• [AIM OF THE TASK]: Transcribe the data in full; each line must match exactly.

• [RECORDS]:

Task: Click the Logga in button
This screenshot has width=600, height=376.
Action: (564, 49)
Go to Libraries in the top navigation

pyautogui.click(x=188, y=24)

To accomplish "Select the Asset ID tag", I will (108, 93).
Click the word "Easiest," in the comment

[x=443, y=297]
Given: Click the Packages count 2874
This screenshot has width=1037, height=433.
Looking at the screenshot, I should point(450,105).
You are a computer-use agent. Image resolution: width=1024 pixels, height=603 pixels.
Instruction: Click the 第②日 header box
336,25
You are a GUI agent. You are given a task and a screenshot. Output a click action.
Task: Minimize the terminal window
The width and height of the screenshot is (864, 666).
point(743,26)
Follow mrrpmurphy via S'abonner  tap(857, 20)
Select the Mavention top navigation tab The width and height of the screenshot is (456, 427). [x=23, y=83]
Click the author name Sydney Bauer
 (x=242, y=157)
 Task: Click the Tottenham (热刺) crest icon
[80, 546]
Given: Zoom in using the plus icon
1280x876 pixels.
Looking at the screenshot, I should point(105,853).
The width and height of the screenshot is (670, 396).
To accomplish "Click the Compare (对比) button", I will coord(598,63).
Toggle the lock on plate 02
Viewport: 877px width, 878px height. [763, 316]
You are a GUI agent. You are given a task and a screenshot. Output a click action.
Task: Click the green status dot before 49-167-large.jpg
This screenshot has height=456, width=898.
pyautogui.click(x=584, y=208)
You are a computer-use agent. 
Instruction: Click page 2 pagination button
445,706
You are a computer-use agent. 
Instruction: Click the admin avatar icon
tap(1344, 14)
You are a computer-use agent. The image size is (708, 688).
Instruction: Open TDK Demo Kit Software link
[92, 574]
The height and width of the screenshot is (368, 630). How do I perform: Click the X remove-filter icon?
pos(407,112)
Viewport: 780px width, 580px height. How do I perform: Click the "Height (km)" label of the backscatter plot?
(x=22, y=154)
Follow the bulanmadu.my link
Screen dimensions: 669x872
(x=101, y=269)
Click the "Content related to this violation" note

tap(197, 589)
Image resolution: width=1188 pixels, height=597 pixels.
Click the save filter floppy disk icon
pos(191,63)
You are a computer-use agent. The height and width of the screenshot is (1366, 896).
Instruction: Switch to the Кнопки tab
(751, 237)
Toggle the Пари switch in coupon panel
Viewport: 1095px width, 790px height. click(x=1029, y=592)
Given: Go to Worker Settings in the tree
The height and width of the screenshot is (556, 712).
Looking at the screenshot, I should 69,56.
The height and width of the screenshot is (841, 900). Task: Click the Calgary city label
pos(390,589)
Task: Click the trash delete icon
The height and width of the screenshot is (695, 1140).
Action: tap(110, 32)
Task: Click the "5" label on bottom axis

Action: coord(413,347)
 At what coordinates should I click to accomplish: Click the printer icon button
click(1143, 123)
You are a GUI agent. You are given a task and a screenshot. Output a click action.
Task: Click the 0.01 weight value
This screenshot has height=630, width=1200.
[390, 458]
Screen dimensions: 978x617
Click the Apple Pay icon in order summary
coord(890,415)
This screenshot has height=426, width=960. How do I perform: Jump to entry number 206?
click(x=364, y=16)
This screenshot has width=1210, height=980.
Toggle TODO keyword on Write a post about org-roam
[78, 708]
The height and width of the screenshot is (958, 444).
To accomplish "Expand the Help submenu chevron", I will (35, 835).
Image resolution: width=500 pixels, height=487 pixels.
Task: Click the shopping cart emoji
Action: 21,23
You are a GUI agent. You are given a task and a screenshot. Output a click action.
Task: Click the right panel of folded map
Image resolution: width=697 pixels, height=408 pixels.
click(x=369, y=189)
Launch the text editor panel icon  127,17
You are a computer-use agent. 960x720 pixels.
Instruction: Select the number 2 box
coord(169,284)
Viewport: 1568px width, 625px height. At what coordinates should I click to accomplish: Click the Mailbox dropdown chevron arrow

• [RESPONSE]:
Task: Click the Logga in button
This screenshot has width=600, height=376.
Action: (564, 49)
Go to Libraries in the top navigation

pyautogui.click(x=188, y=24)

To accomplish "Select the Asset ID tag", I will (108, 93).
Click the word "Easiest," in the comment

[x=443, y=297]
Given: Click the Packages count 2874
This screenshot has width=1037, height=433.
Looking at the screenshot, I should point(450,105).
You are a computer-use agent. Image resolution: width=1024 pixels, height=603 pixels.
Instruction: Click the 第②日 header box
336,25
You are a GUI agent. You are given a task and a screenshot. Output a click action.
Task: Minimize the terminal window
The width and height of the screenshot is (864, 666).
point(743,26)
Follow mrrpmurphy via S'abonner  tap(857, 20)
Select the Mavention top navigation tab The width and height of the screenshot is (456, 427). [x=23, y=83]
Click the author name Sydney Bauer
 (x=242, y=157)
 Task: Click the Tottenham (热刺) crest icon
[80, 546]
Given: Zoom in using the plus icon
1280x876 pixels.
Looking at the screenshot, I should point(105,853).
The width and height of the screenshot is (670, 396).
To accomplish "Click the Compare (对比) button", I will coord(598,63).
Toggle the lock on plate 02
Viewport: 877px width, 878px height. [763, 316]
You are a GUI agent. You are given a task and a screenshot. Output a click action.
Task: Click the green status dot before 49-167-large.jpg
This screenshot has height=456, width=898.
pyautogui.click(x=584, y=208)
You are a computer-use agent. 
Instruction: Click page 2 pagination button
445,706
You are a computer-use agent. 
Instruction: Click the admin avatar icon
tap(1344, 14)
You are a computer-use agent. The image size is (708, 688).
Instruction: Open TDK Demo Kit Software link
[92, 574]
The height and width of the screenshot is (368, 630). How do I perform: Click the X remove-filter icon?
pos(407,112)
Viewport: 780px width, 580px height. How do I perform: Click the "Height (km)" label of the backscatter plot?
(x=22, y=154)
Follow the bulanmadu.my link
Screen dimensions: 669x872
(x=101, y=269)
Click the "Content related to this violation" note

tap(197, 589)
Image resolution: width=1188 pixels, height=597 pixels.
Click the save filter floppy disk icon
pos(191,63)
You are a computer-use agent. The height and width of the screenshot is (1366, 896).
Instruction: Switch to the Кнопки tab
(751, 237)
Toggle the Пари switch in coupon panel
Viewport: 1095px width, 790px height. click(x=1029, y=592)
Given: Go to Worker Settings in the tree
The height and width of the screenshot is (556, 712).
Looking at the screenshot, I should 69,56.
The height and width of the screenshot is (841, 900). Task: Click the Calgary city label
pos(390,589)
Task: Click the trash delete icon
The height and width of the screenshot is (695, 1140).
Action: tap(110, 32)
Task: Click the "5" label on bottom axis

Action: coord(413,347)
 At what coordinates should I click to accomplish: Click the printer icon button
click(1143, 123)
You are a GUI agent. You are given a task and a screenshot. Output a click action.
Task: Click the 0.01 weight value
This screenshot has height=630, width=1200.
[390, 458]
Screen dimensions: 978x617
Click the Apple Pay icon in order summary
coord(890,415)
This screenshot has height=426, width=960. How do I perform: Jump to entry number 206?
click(x=364, y=16)
This screenshot has width=1210, height=980.
Toggle TODO keyword on Write a post about org-roam
[78, 708]
The height and width of the screenshot is (958, 444).
To accomplish "Expand the Help submenu chevron", I will (35, 835).
Image resolution: width=500 pixels, height=487 pixels.
Task: Click the shopping cart emoji
Action: 21,23
You are a GUI agent. You are given a task and a screenshot. Output a click action.
Task: Click the right panel of folded map
Image resolution: width=697 pixels, height=408 pixels.
click(x=369, y=189)
Launch the text editor panel icon  127,17
You are a computer-use agent. 960x720 pixels.
Instruction: Select the number 2 box
coord(169,284)
Viewport: 1568px width, 625px height. At what coordinates should I click to accomplish: Click the Mailbox dropdown chevron arrow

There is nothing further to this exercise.